Task details:
Count the lines in the data below that contain the string "plus", with uppercase and lowercase letters treated as different. Give only the number.

Dataset rows:
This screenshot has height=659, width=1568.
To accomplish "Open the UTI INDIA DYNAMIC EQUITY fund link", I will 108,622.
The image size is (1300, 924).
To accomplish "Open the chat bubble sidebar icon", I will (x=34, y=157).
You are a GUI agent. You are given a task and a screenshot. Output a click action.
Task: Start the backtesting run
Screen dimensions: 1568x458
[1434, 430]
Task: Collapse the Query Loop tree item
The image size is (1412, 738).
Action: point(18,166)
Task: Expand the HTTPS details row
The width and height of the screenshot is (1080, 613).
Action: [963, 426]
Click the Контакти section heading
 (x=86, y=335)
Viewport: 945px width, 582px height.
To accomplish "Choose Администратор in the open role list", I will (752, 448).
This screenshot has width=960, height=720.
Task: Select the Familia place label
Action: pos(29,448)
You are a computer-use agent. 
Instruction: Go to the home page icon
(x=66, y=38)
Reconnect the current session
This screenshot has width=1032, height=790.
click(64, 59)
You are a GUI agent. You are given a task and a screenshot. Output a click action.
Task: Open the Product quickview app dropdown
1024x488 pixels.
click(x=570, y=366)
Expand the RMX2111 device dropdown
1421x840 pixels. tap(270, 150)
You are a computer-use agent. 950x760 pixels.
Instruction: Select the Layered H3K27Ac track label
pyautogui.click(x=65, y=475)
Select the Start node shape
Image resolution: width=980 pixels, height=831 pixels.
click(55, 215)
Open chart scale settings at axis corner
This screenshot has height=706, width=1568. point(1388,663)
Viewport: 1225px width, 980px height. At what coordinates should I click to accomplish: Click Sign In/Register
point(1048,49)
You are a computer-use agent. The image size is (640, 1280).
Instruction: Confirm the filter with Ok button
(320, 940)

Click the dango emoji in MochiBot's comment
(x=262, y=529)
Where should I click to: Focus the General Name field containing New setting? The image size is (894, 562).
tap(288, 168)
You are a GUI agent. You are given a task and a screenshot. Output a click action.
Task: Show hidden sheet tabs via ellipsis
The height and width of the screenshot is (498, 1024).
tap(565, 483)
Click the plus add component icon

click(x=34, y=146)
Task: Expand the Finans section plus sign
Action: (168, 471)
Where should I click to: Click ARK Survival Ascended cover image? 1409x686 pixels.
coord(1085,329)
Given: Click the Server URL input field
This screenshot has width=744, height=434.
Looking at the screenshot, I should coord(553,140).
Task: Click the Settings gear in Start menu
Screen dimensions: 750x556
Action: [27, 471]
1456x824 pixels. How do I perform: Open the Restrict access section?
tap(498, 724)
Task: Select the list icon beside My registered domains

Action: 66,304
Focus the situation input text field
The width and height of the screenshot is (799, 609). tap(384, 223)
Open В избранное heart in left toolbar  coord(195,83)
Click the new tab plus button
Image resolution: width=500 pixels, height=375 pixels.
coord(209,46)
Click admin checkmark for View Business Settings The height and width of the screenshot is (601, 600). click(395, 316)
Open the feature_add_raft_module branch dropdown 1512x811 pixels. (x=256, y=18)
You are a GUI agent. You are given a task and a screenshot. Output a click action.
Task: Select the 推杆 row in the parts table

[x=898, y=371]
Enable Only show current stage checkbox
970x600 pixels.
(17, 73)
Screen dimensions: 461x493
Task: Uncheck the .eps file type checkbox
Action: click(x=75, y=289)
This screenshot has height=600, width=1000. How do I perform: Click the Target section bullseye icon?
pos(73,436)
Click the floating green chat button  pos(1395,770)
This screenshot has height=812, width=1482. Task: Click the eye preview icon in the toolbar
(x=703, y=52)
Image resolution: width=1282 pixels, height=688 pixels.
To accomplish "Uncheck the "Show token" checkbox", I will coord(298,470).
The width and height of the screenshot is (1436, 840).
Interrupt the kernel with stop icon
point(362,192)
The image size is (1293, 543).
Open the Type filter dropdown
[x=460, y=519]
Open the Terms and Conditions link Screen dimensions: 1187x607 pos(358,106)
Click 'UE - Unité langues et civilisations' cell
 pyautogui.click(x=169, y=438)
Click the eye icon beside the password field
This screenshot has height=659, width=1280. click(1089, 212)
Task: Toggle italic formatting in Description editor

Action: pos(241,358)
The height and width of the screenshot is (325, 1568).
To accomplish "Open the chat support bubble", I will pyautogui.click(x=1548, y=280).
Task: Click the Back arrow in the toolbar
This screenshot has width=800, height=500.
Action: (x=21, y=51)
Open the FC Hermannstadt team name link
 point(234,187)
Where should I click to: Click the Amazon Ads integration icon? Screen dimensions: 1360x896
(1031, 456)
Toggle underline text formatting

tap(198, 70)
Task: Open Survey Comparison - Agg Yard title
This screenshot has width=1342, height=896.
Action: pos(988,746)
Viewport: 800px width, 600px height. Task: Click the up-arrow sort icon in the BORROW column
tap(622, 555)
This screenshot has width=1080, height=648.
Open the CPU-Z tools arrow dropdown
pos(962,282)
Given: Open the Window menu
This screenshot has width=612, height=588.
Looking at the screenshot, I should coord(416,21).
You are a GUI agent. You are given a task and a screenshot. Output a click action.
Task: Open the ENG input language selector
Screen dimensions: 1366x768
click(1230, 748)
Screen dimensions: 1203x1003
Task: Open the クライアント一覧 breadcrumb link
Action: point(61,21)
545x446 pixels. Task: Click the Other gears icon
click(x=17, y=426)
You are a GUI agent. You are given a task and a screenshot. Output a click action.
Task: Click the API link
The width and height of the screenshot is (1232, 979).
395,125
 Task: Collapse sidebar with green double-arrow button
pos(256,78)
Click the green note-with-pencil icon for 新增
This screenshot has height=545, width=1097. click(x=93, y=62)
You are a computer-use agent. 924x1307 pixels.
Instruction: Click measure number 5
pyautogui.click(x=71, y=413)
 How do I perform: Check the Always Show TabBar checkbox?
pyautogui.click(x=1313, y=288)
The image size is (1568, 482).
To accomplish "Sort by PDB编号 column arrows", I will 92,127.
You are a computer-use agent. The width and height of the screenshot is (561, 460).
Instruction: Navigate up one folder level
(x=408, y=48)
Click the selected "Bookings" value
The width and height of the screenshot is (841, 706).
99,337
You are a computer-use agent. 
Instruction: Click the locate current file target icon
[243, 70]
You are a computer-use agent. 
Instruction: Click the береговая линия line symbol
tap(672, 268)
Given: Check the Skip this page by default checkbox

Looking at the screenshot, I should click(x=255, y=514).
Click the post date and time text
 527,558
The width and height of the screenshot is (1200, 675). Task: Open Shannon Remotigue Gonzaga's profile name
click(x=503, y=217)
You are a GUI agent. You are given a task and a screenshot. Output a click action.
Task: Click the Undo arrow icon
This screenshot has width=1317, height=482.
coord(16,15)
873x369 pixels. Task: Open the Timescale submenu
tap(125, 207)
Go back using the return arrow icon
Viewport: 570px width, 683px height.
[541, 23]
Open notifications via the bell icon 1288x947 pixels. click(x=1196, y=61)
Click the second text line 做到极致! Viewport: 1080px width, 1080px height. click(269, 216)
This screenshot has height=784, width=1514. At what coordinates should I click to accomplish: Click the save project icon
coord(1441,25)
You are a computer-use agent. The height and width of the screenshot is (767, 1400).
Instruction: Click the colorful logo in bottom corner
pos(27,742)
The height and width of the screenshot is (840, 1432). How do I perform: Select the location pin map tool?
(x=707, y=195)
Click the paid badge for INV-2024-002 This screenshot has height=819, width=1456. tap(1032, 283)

Solution for this problem:
3